> Source material:
:::::
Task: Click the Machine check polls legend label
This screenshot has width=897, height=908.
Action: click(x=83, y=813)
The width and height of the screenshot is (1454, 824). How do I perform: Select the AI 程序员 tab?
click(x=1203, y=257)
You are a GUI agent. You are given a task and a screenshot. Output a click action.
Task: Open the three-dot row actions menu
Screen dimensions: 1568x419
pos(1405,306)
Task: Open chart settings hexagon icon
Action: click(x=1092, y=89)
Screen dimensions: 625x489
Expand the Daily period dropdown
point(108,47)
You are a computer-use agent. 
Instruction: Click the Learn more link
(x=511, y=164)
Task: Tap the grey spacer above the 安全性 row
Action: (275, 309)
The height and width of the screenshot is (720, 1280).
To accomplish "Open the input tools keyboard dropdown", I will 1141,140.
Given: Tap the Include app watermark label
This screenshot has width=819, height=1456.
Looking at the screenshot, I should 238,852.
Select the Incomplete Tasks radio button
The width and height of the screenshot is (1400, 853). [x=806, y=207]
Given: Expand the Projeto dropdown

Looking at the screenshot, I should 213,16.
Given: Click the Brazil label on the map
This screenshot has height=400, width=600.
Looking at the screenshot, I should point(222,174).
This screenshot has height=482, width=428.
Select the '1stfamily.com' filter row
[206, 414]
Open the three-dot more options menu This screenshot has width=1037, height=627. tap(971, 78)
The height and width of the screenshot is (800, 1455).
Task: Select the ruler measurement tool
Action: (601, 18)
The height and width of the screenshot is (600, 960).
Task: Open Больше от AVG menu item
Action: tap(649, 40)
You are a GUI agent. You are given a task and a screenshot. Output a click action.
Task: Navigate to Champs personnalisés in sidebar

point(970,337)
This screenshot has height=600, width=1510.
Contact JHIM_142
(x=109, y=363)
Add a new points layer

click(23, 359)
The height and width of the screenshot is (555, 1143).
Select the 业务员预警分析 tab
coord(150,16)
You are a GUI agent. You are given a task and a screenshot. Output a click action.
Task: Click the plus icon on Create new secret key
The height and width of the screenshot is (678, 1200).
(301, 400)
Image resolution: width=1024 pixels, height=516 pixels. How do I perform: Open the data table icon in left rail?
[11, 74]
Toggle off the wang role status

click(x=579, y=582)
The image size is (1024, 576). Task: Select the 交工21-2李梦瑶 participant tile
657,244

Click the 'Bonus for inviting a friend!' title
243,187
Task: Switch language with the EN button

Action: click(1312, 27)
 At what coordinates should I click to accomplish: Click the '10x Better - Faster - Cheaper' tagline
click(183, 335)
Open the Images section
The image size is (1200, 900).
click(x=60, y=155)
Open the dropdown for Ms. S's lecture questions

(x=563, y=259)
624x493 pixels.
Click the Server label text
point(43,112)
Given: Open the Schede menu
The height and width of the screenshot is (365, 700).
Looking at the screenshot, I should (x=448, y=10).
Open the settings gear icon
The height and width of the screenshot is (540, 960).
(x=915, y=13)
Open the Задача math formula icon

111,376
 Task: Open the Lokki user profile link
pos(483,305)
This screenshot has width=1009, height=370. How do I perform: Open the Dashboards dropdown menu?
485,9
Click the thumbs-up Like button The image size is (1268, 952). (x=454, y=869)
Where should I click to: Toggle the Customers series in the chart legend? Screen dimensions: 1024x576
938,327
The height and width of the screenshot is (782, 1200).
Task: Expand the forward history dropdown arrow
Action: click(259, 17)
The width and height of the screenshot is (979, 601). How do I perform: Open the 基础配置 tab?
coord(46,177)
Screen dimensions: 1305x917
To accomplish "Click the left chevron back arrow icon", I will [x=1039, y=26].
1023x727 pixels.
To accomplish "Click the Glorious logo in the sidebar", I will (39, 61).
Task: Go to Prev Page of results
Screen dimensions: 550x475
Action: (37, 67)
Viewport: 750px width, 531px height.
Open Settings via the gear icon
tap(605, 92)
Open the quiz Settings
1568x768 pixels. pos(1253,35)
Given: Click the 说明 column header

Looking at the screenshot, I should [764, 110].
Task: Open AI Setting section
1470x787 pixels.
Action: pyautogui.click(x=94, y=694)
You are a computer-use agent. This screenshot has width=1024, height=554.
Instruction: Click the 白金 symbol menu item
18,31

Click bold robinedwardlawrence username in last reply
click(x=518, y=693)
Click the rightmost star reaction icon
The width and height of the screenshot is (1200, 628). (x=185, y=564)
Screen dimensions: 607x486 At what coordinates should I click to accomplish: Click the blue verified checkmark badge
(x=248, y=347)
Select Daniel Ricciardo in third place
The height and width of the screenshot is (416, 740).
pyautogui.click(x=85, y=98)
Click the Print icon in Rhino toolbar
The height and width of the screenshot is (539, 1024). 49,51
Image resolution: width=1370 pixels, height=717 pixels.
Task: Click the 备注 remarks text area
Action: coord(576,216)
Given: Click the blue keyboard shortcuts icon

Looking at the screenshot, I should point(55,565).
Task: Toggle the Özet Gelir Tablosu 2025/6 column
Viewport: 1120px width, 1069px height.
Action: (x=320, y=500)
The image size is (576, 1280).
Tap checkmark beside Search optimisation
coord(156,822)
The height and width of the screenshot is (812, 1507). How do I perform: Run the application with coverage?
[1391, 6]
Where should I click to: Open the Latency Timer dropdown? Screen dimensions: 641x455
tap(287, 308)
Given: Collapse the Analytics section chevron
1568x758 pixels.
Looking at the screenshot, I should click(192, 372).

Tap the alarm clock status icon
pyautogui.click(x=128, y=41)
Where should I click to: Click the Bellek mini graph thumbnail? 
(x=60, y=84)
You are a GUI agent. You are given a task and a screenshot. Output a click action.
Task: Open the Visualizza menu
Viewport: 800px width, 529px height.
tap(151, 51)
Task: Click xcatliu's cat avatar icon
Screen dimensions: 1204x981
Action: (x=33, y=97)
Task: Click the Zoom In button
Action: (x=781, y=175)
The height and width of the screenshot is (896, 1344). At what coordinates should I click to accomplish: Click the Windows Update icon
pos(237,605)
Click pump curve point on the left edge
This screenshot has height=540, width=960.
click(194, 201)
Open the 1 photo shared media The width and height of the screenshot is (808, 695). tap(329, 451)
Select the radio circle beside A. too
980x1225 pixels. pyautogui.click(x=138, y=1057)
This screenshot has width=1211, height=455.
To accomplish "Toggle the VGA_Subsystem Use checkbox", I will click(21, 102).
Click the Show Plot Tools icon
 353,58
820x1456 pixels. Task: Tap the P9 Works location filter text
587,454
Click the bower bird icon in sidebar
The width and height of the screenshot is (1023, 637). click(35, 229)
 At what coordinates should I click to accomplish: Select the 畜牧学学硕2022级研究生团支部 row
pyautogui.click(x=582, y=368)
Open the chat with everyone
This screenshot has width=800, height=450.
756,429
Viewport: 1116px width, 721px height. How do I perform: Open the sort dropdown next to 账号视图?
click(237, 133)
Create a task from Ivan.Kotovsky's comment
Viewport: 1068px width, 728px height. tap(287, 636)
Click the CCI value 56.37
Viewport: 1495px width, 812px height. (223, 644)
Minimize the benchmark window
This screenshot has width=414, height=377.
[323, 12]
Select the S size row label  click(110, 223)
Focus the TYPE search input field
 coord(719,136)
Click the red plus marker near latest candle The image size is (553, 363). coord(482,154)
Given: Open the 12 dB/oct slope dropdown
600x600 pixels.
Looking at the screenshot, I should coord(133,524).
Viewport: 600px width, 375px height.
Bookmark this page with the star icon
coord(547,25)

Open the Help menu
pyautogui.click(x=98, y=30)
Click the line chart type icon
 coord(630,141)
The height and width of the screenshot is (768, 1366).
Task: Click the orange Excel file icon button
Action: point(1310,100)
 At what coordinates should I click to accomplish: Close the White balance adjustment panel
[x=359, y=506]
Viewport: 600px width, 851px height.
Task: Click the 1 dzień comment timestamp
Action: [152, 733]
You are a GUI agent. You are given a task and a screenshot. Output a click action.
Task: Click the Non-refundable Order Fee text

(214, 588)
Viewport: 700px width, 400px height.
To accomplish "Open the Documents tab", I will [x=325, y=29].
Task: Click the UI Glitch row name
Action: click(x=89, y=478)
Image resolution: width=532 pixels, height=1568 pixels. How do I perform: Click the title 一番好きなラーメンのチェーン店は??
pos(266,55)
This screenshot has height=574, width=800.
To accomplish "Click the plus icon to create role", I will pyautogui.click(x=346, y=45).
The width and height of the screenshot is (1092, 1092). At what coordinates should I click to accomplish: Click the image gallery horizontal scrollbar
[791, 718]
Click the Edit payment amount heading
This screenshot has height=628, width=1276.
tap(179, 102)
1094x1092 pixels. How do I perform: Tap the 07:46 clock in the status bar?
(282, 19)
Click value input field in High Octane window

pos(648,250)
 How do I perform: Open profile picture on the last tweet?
:::::
Given the data above, which lines hold the string "chevron"? Return them.

To accomplish "Click the left chevron back arrow icon", I will [x=1039, y=26].
Given: Collapse the Analytics section chevron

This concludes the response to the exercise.